(Collected data)
┄┄┄┄┄┄┄┄┄┄┄┄┄┄┄┄┄┄┄┄

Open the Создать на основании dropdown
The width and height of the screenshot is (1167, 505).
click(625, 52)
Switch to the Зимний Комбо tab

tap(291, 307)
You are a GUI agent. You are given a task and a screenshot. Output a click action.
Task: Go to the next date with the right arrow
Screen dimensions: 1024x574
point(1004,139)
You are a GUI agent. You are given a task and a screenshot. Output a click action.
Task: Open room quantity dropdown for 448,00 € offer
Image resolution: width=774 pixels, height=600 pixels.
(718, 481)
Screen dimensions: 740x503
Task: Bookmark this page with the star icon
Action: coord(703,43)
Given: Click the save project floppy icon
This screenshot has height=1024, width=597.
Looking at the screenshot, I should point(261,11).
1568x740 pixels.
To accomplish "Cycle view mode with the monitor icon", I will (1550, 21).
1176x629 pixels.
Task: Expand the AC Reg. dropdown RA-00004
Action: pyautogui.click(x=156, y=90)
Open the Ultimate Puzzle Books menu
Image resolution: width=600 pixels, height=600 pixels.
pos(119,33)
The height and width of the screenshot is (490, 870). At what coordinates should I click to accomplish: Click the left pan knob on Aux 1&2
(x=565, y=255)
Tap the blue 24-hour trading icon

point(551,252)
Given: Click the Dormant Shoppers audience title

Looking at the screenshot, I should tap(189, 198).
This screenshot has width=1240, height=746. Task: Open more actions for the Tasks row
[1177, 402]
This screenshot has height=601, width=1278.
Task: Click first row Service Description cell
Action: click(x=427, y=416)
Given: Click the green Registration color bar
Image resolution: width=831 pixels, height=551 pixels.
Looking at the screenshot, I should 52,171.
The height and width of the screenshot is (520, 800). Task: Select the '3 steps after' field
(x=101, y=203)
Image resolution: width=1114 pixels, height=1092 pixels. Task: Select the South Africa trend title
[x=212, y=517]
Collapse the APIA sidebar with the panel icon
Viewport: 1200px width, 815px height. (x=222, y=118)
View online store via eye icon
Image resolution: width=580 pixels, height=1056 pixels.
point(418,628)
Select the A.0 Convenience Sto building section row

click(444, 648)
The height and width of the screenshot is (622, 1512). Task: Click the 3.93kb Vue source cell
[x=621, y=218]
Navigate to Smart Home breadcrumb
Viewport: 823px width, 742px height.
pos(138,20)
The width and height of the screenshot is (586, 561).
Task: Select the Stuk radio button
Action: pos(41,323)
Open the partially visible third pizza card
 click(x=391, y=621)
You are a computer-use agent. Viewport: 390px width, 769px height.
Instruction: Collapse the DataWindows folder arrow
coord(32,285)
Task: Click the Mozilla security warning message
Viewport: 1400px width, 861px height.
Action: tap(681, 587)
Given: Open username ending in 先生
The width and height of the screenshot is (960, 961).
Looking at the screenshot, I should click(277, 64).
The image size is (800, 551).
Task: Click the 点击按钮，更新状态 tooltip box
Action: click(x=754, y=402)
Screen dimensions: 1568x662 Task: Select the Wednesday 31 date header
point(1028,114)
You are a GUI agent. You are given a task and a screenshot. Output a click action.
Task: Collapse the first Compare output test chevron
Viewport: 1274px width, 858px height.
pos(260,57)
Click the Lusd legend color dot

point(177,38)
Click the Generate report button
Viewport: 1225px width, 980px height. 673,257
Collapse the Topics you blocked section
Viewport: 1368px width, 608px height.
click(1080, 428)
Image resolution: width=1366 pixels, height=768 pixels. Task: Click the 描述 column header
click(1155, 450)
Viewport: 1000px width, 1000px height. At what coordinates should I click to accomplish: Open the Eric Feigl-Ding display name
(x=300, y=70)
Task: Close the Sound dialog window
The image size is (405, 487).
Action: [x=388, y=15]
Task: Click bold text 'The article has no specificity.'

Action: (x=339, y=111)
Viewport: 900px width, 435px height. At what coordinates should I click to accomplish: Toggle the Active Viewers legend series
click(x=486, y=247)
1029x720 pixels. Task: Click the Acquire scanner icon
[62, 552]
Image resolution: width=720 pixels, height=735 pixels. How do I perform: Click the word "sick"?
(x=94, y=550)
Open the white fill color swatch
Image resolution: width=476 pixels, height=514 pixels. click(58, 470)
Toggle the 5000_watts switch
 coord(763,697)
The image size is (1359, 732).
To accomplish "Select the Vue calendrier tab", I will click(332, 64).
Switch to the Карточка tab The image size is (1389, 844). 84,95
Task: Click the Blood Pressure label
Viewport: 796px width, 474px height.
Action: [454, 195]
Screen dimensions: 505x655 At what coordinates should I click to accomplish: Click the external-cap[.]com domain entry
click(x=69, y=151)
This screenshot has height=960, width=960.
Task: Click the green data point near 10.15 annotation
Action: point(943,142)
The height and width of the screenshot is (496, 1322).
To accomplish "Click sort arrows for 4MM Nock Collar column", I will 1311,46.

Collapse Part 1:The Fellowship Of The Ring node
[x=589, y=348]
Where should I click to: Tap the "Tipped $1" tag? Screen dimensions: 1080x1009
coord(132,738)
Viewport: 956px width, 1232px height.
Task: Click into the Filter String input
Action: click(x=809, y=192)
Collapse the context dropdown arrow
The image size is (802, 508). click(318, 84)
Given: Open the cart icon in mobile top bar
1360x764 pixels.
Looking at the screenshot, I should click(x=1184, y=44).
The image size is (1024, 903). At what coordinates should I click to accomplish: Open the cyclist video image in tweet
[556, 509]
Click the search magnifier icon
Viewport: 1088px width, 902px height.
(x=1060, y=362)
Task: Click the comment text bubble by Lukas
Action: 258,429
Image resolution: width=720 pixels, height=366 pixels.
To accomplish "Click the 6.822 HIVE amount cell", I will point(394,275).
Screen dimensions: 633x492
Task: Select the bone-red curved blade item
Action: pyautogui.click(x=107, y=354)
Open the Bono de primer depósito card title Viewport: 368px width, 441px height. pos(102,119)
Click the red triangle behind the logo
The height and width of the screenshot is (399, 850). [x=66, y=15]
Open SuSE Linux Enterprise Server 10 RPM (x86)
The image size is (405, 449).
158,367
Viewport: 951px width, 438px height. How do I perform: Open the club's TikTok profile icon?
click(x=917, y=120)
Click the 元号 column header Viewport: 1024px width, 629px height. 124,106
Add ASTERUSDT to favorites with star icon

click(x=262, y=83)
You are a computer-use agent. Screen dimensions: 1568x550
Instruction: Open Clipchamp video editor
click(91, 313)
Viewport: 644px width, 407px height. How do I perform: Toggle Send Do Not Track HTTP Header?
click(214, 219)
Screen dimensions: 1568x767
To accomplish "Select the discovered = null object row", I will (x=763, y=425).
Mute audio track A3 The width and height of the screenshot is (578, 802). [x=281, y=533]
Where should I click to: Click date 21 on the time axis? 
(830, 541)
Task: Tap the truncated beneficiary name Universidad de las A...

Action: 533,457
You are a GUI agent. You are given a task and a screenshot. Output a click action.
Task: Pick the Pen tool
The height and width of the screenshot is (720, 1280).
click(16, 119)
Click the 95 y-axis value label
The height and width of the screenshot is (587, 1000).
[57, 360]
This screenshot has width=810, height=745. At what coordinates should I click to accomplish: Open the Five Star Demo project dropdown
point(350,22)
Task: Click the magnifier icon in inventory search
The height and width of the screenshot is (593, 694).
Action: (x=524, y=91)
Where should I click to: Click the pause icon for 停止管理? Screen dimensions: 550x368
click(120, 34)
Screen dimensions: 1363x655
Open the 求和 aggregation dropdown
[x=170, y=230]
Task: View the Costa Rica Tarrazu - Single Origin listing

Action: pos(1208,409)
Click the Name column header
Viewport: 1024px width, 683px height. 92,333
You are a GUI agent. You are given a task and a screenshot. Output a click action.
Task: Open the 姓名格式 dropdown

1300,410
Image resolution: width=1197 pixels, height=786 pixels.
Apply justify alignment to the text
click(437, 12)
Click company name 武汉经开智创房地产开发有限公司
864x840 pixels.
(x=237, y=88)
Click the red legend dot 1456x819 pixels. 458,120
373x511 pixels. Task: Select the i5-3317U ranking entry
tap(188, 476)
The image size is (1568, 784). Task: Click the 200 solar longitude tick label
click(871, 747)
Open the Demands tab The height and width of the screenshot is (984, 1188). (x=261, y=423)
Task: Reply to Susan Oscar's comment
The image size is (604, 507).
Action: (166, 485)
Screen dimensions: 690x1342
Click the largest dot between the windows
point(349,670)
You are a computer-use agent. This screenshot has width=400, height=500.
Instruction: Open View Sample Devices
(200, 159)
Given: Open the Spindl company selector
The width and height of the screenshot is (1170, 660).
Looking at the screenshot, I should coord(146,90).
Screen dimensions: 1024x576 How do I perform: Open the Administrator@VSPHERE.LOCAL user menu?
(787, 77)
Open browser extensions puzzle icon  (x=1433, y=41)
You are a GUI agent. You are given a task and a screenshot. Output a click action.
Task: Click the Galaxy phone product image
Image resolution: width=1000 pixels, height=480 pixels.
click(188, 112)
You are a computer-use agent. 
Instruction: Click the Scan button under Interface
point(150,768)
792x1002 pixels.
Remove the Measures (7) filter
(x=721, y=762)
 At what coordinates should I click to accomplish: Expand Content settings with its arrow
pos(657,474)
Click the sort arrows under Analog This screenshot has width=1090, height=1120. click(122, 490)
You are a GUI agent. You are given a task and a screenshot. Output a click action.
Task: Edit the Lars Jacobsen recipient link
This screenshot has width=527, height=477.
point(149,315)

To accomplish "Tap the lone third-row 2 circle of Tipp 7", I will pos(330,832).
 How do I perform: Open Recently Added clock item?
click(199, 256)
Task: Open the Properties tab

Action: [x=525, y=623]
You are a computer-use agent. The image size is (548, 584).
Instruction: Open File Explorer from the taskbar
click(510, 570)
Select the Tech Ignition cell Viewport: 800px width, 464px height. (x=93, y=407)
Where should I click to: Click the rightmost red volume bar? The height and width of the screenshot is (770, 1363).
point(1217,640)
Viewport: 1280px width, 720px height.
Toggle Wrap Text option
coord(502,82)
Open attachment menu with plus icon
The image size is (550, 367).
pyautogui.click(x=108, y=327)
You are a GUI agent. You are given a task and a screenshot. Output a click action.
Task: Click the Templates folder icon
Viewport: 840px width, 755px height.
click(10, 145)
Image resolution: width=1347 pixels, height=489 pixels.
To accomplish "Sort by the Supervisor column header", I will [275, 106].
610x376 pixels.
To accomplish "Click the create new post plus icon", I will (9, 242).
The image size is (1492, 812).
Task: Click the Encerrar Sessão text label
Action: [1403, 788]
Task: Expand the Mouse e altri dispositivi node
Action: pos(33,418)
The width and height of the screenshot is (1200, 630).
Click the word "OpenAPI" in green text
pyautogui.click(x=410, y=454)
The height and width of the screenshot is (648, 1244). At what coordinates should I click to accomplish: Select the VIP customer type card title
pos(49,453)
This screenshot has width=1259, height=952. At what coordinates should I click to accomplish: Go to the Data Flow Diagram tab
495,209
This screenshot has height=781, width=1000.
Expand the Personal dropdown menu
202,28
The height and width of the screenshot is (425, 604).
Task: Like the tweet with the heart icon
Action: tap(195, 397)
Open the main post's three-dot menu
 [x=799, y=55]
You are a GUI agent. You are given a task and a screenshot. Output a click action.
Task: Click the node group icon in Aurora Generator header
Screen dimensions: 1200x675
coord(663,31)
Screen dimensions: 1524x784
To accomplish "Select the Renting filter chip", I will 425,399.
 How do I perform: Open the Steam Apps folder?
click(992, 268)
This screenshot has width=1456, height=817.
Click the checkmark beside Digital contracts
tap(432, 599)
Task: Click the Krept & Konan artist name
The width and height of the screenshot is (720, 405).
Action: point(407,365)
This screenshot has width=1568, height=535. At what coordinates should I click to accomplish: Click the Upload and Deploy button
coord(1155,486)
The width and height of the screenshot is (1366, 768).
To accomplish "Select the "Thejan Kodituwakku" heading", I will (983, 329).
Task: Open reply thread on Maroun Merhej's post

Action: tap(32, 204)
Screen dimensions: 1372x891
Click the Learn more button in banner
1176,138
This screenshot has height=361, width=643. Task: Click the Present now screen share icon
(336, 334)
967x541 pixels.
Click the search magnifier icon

┄┄┄┄┄┄┄┄┄┄┄┄┄┄┄┄┄┄┄┄

Required work:
All lines from the beginning of the entries through the line marked "Given: Click the save project floppy icon" are to be output exactly; nothing else belongs in the answer.

Exercise result:
Open the Создать на основании dropdown
The width and height of the screenshot is (1167, 505).
click(625, 52)
Switch to the Зимний Комбо tab

tap(291, 307)
You are a GUI agent. You are given a task and a screenshot. Output a click action.
Task: Go to the next date with the right arrow
Screen dimensions: 1024x574
point(1004,139)
You are a GUI agent. You are given a task and a screenshot. Output a click action.
Task: Open room quantity dropdown for 448,00 € offer
Image resolution: width=774 pixels, height=600 pixels.
(718, 481)
Screen dimensions: 740x503
Task: Bookmark this page with the star icon
Action: coord(703,43)
Given: Click the save project floppy icon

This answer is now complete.